Fig. 2.1
Retrospective ECG-gated scan. The x-ray beam (in blue) is on through the entire cardiac cycle
Prospective Scanning
The vast majority of scanning can and should be done using the prospective ECG-triggered scanning technique, even in children and infants with very fast heart rates. This technique uses a nonspiral step-and-shoot axial scanning process in which the x-ray beam is on for a short time and is turned off as the table moves. The imaging window is approximately 50 % of the cardiac cycle. Because an infant’s heart rate is relatively high, short acquisition times with padding may be used to capture up to 50 % of the cardiac cycle to evaluate function (Fig. 2.2); when functional analysis is needed, 175 ms of padding should be used. The padding turns the tube on before the required acquisition time and leaves it on afterward, increasing the time the current is on to include more of the cardiac cycle (Fig. 2.3) for functional imaging. For prospective scanning, our tube current–body weight adjustment has three weight based settings. Typically, end systole is the time for imaging the coronary arteries in adults, with optimal visualization between 65 and 80 % of the cardiac cycle. In infants, the optimal time for imaging the coronary arteries typically is during systole, at 45–55 % of the cardiac cycle.
Fig. 2.2
Prospective ECG-gated scan. The x-ray beam (in blue) is not on during the entire cardiac cycle.
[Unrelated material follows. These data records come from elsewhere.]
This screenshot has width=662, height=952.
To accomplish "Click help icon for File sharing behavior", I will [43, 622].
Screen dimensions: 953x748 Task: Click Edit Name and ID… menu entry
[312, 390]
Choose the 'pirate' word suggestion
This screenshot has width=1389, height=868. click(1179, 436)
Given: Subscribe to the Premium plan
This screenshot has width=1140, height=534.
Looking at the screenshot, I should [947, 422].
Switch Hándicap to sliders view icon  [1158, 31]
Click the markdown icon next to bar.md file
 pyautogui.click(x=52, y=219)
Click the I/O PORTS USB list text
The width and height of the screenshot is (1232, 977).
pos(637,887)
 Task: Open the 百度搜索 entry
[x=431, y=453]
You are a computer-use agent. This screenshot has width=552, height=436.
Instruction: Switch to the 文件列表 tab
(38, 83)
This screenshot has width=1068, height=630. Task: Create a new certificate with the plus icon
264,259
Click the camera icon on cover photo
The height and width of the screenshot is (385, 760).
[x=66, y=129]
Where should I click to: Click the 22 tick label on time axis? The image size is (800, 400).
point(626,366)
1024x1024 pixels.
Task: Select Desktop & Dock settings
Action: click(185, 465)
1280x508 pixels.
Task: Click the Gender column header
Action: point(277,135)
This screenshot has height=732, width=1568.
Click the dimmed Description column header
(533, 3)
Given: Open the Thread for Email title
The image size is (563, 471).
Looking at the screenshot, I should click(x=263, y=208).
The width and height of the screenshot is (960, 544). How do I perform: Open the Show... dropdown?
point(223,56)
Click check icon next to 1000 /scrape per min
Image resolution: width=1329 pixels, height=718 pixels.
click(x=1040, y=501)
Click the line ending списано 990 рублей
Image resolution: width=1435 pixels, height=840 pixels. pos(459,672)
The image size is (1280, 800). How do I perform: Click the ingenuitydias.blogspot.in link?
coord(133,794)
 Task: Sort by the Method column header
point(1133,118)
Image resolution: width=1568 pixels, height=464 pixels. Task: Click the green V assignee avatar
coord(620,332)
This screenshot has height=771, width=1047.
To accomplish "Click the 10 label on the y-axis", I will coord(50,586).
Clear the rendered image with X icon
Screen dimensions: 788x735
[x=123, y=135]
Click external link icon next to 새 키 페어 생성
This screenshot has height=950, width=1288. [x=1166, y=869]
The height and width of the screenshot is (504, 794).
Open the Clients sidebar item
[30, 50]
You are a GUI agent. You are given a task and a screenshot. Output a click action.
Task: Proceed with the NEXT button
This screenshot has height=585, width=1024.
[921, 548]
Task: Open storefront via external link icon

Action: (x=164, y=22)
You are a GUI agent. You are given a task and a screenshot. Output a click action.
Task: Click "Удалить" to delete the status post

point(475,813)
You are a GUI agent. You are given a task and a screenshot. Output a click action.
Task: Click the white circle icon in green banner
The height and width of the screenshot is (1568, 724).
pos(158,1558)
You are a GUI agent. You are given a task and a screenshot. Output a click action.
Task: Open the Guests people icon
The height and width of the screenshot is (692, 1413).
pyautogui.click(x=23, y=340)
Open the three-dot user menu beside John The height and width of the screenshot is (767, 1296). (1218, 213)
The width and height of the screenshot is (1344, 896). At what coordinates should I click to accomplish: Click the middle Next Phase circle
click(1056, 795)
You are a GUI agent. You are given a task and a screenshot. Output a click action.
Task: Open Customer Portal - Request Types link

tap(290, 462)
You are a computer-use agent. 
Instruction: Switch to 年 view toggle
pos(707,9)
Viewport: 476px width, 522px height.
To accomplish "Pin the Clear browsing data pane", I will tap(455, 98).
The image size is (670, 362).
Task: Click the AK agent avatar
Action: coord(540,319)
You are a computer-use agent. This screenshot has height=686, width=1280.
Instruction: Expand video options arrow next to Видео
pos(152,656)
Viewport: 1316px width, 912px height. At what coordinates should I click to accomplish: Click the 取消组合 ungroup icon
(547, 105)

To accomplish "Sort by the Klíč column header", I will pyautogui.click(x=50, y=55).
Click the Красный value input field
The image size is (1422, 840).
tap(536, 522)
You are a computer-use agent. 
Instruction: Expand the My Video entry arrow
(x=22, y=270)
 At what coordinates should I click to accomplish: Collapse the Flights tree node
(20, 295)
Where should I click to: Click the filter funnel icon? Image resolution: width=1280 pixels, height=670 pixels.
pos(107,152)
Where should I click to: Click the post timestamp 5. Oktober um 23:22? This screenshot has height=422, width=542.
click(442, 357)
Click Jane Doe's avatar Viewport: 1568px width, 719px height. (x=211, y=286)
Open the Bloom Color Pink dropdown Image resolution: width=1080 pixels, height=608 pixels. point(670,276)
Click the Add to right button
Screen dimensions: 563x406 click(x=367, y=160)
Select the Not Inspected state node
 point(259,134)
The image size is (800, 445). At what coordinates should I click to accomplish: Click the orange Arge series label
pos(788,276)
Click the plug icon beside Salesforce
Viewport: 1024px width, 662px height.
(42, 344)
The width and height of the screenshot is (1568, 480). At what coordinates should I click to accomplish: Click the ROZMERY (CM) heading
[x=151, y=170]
Notice the rapid heart rate of 140 bpm. The rapid heart rate is advantage as the scan time covers enough of the cardiac cycle so that functional information can be obtained with provided with postprocessing
Fig. 2.3
Padding. Padding of 175 ms (yellow) is used to flank the acquisition time (green) to include more cardiac phases
Prospective Versus Retrospective Scanning (Table 2.1)
Table 2.1
Retrospective versus prospective ECG-gated scanning
Retrospective | Prospective |
---|---|
Scans the entire cardiac cycle | Scans a variable portion of the cardiac cycle based on the padding time |
X-ray beam is on the entire time | X-ray beam is not on the entire time |
No padding is used | Padding may be used to cover parts of the cardiac cycle to obtain functional information |
Higher radiation dose | Lower radiation dose |
Radiation Dose
Children are more sensitive than adults to the effects of ionizing radiation; therefore, it is essential to balance image quality with radiation dose delivered when performing CTA in children. It is important to apply the ALARA (As Low As Reasonably Achievable) principle for infants and neonates by using low peak kilovoltage and adapting the milliamperes to the patient’s weight. Published studies comparing retrospective with prospective ECG-gated scanning techniques have reported radiation dose savings ranging from two to four times with prospective ECG-gated techniques [1–4]. Radiation doses estimated for prospective ECG-gated protocols have been reported to be less than 1 mSv in studies using low peak kilovoltage and low milliamperes per kilogram. On the contrary, retrospective ECG-gated scanning yields higher radiation doses, estimated to be around 3–10 mSv, even with the low-dose technique [5–10]. Another technique that may be used to lower the radiation dose for the patient is adaptive statistical iterative reconstruction, a unique CT reconstruction algorithm with matrix algebra used to selectively identify and subtract noise from the image. The result is less noise or the same amount of noise with less radiation [8–11].